Speaking Friday afternoon with THE WEEKLY STANDARD, Oklahoma congressman Tom Cole, a Republican who has emerged this week as an advocate of compromising on taxes, panned President Obama's proposal to avert the fiscal cliff.
"I think honestly the president’s initial proposal is just laughable," Cole told me. "There’s no spending restraints. There’s very little entitlement reform. He’s asking to essentially double the revenue that he’s asked for in the past."
"He wants control of the debt ceiling," Cole added, "so he can unilaterally decide how much debt the United States is going to have.
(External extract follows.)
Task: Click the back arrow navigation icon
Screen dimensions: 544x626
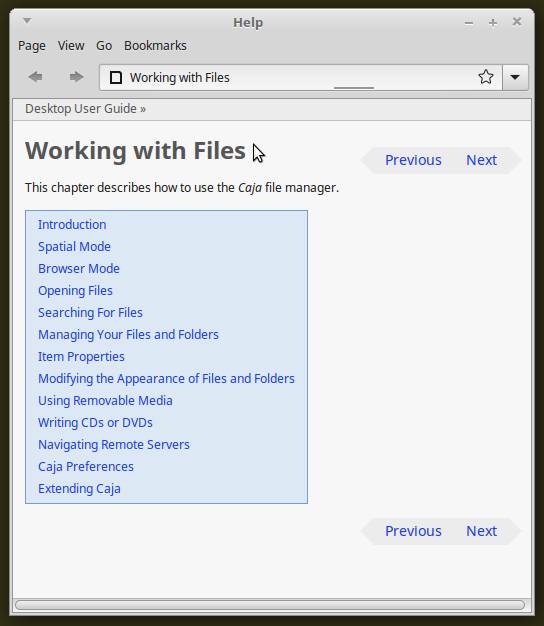Action: (36, 76)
I wouldn’t give Ronald Reagan that kind of power, let alone Barack Obama."
Obama's proposal asks for $1.6 trillion in higher taxes, which is twice the amount generated by letting the Bush tax cuts expire on families and small businesses making more than $250,000. Earlier this week, Cole spoke up in favor of accepting President Obama's offer to lock in the current income tax rates for families making less than $250,000. Cole told me Friday afternoon that he also thinks Senate Democrats and the president would have a hard time saying no to extending tax rates for people making up to $1 million. " I think that sort of thing is doable," he said.
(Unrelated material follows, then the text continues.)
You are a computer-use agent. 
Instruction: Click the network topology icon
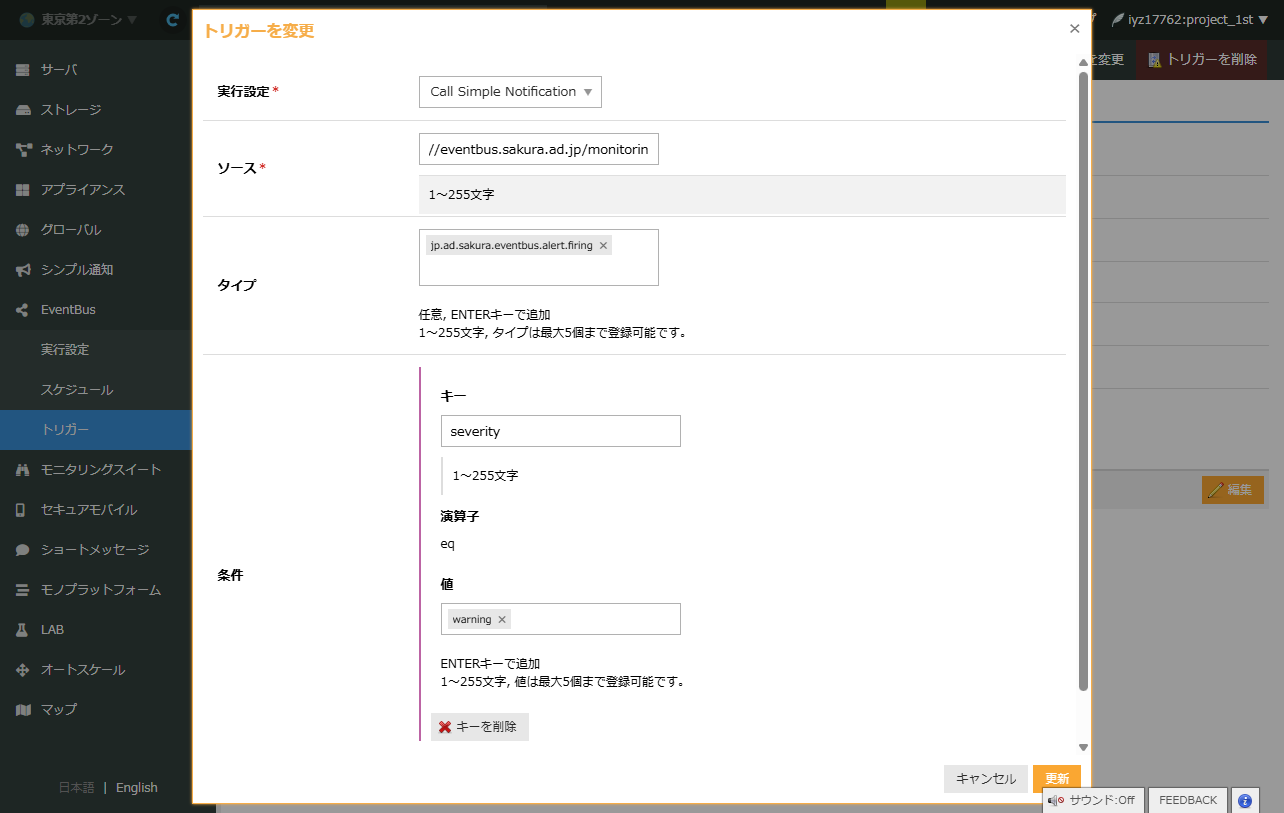[23, 150]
“Right now, it seems to me, the way this is playing out is that Barack Obama is emerging as the great defender of the Bush tax cuts for 98 percent of the people. That is the most fraudulent position ever," Cole said. "He would have never voted for those tax cuts … when they were passed.”
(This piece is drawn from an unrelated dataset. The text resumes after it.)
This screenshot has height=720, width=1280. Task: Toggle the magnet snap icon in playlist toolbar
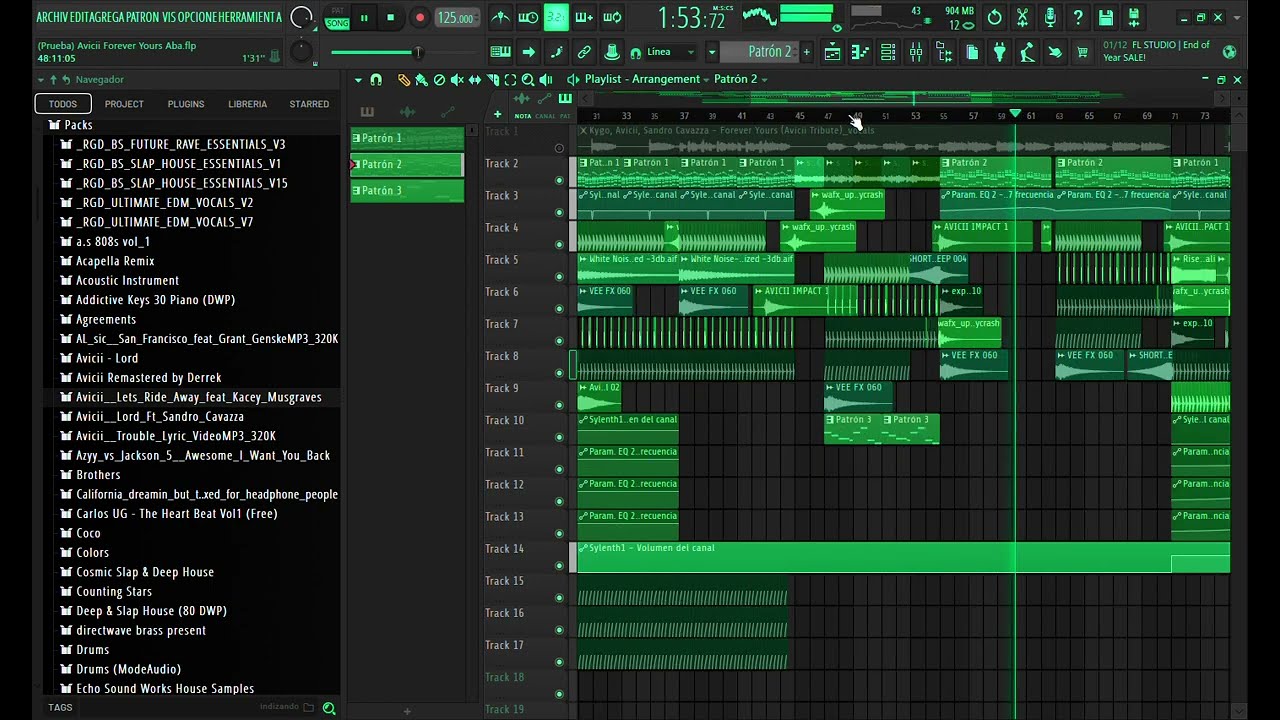point(376,80)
How are Cole's fellow House Republicans receiving his proposal? “I would say opinion is split," Cole said. “There are some people who are mulling it over or think, well, maybe this is too soon. Are we giving up some sort of leverage in this other negotiation. Shouldn’t it be part of a larger package?”
“The biggest strategic disagreement is some people think we need to settle everything at once. And they see this part as leverage against some other part. I don’t see it that way. I think things get easier if the table is less cluttered," Cole said. "On those areas where we agree it seems to me we should take them off.... The Democrats use this as leverage aginst us. It’s just a mistake that this is somehow our leverage."
“One of the great misunderstandings people have is they seem to think that if we hold firm and taxes won’t go up," Cole added. "The reality is we have to act, and we have to act with a Democratic Senate and a Democratic president or taxes go up for everybody.”
Cole believes prospects are dim for a deal emerging until the very end of December. “I expect the next week to be pretty tough. Actually the next two or three,” he said. “The pattern has been so far, we get right to the end and we come to some sort of deal.”
“Anytime you wait until the last minute to get something done," he added, "there’s always a chance something can go wrong.”